» **Listing**:

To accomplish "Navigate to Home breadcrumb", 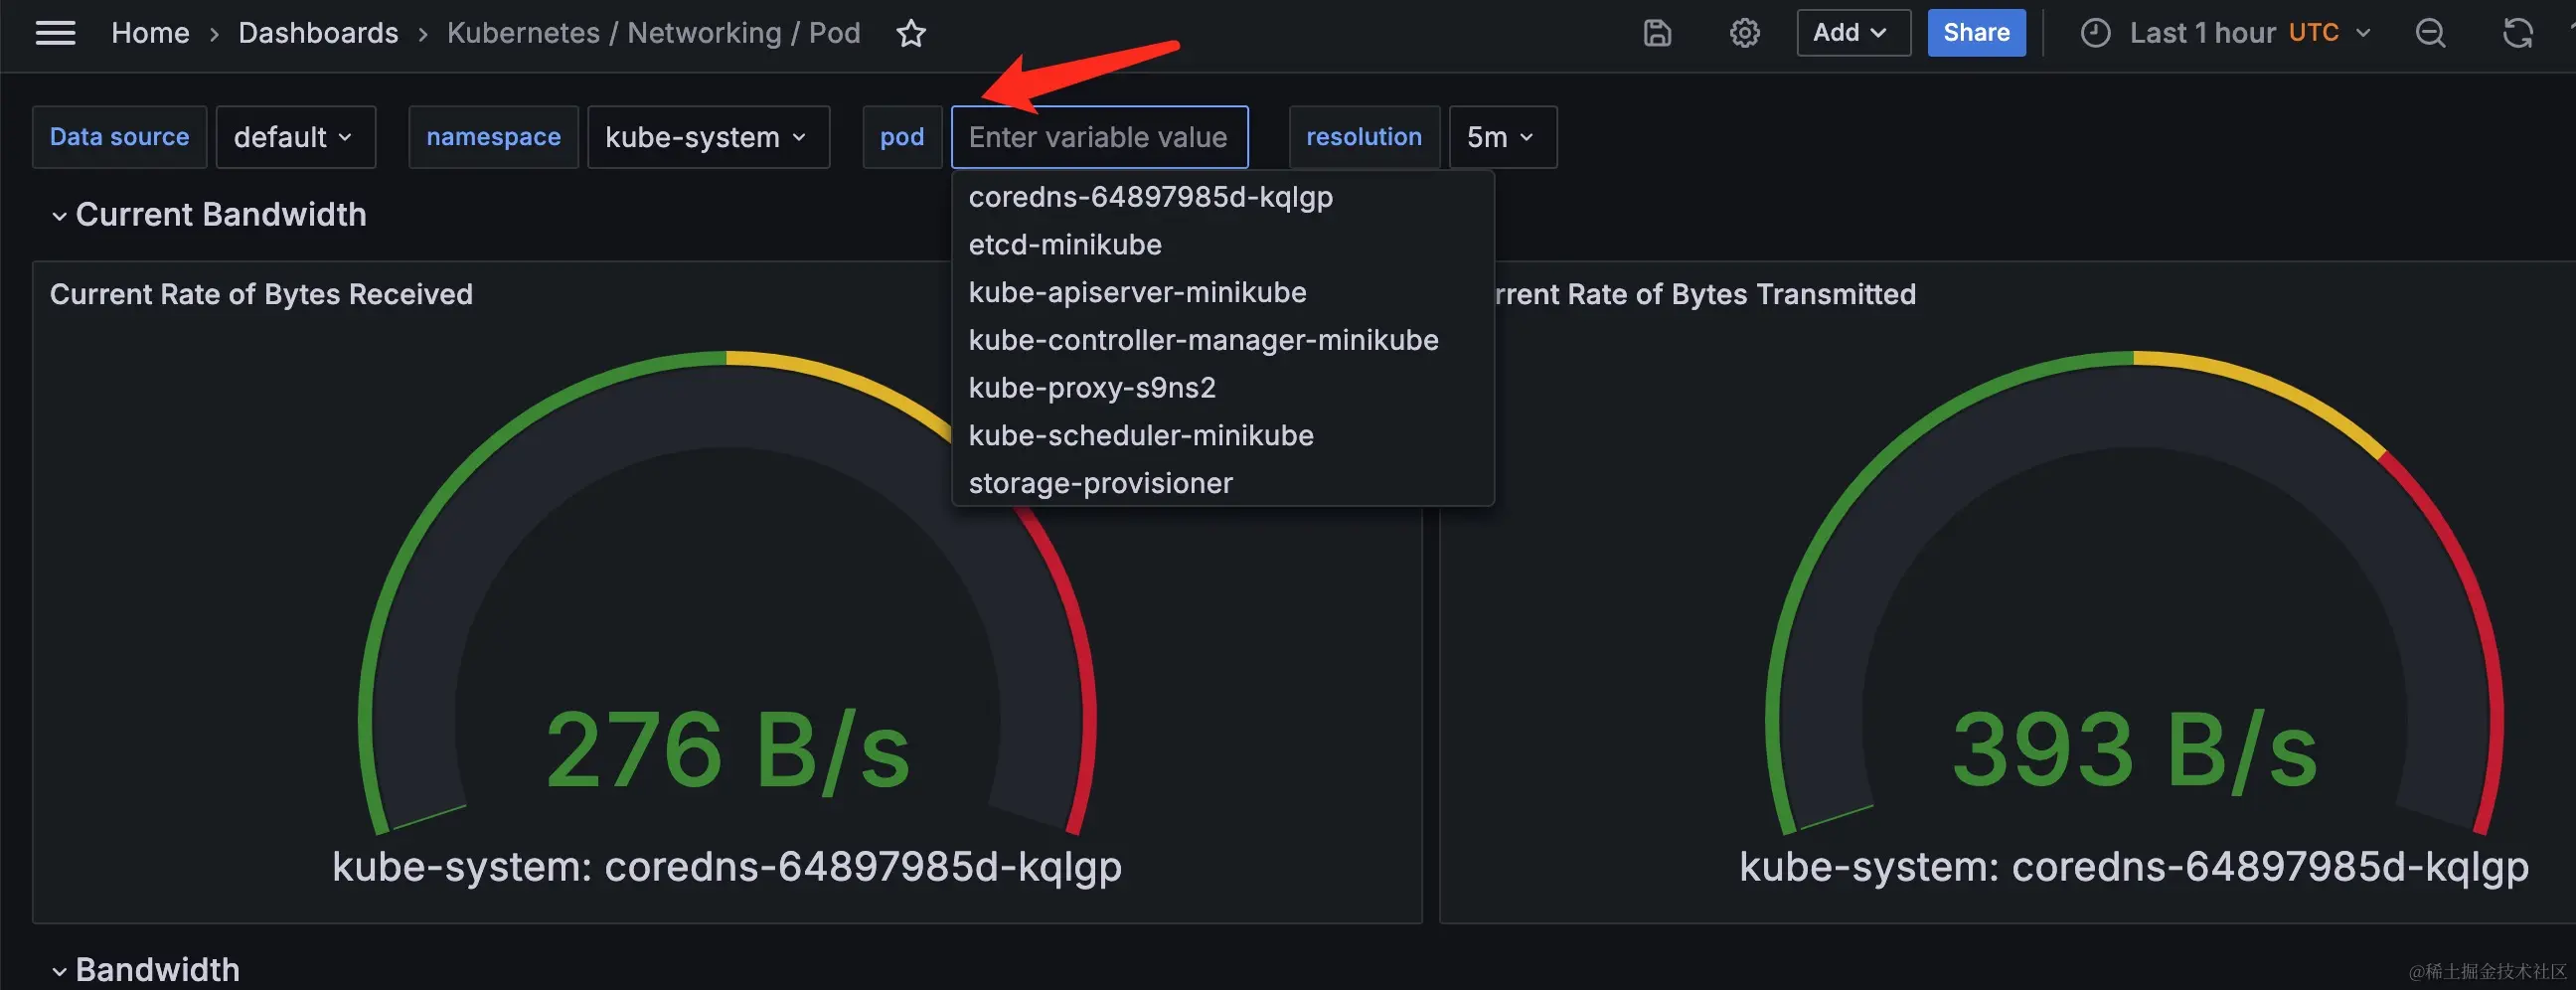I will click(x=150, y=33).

---

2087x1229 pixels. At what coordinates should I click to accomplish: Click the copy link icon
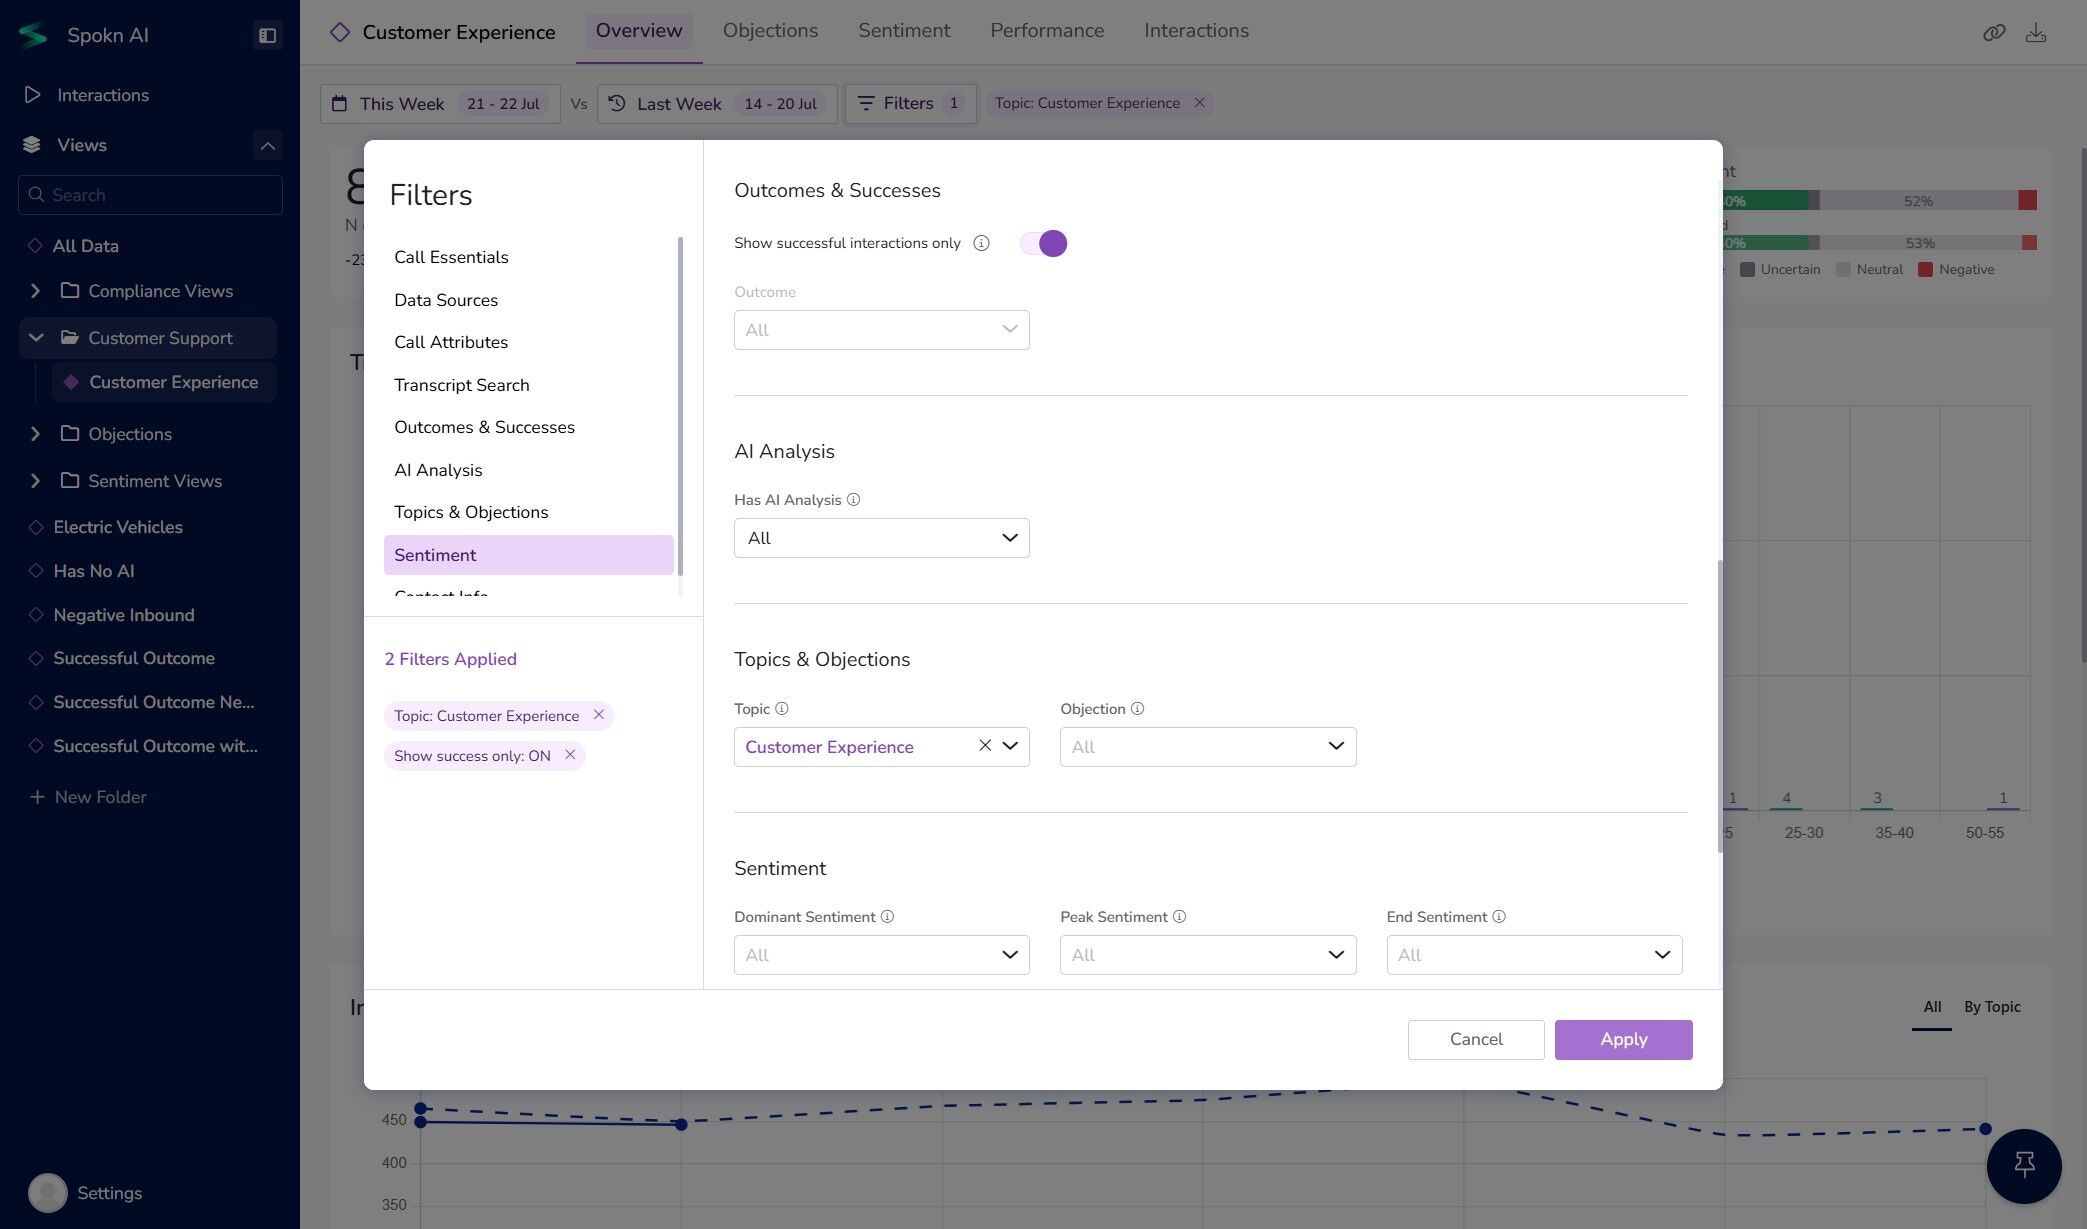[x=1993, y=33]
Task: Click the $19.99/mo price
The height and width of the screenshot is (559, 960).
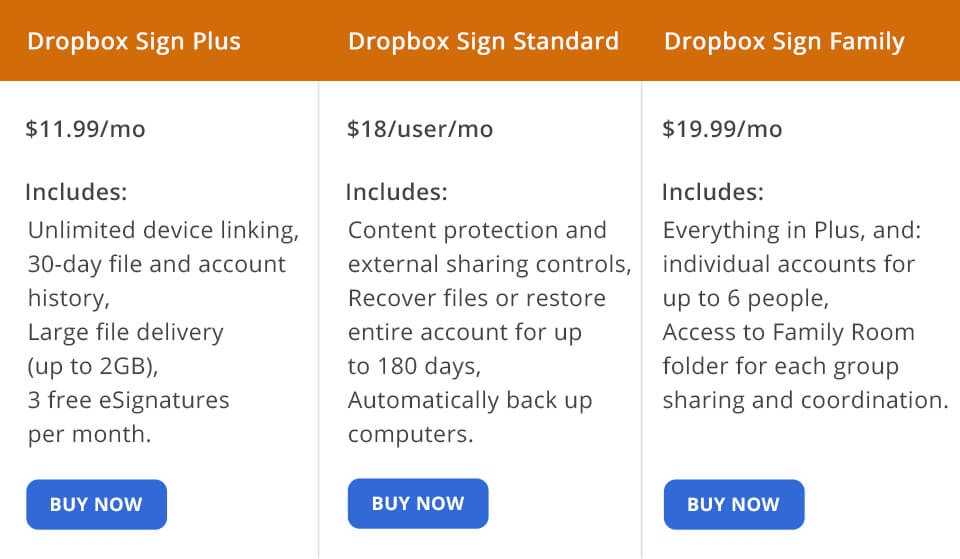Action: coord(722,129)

» **What you should do**:
Reproduce the part of the material that opens with the line containing "2087x1229 pixels. At" and closes with the line containing "Action: coord(722,129)", both lines included, and omit the pictures.

» **Exercise response**:
2087x1229 pixels. At what coordinates should I click to accomplish: Click the copy link icon
[x=1993, y=33]
Task: Click the $19.99/mo price
The height and width of the screenshot is (559, 960).
Action: coord(722,129)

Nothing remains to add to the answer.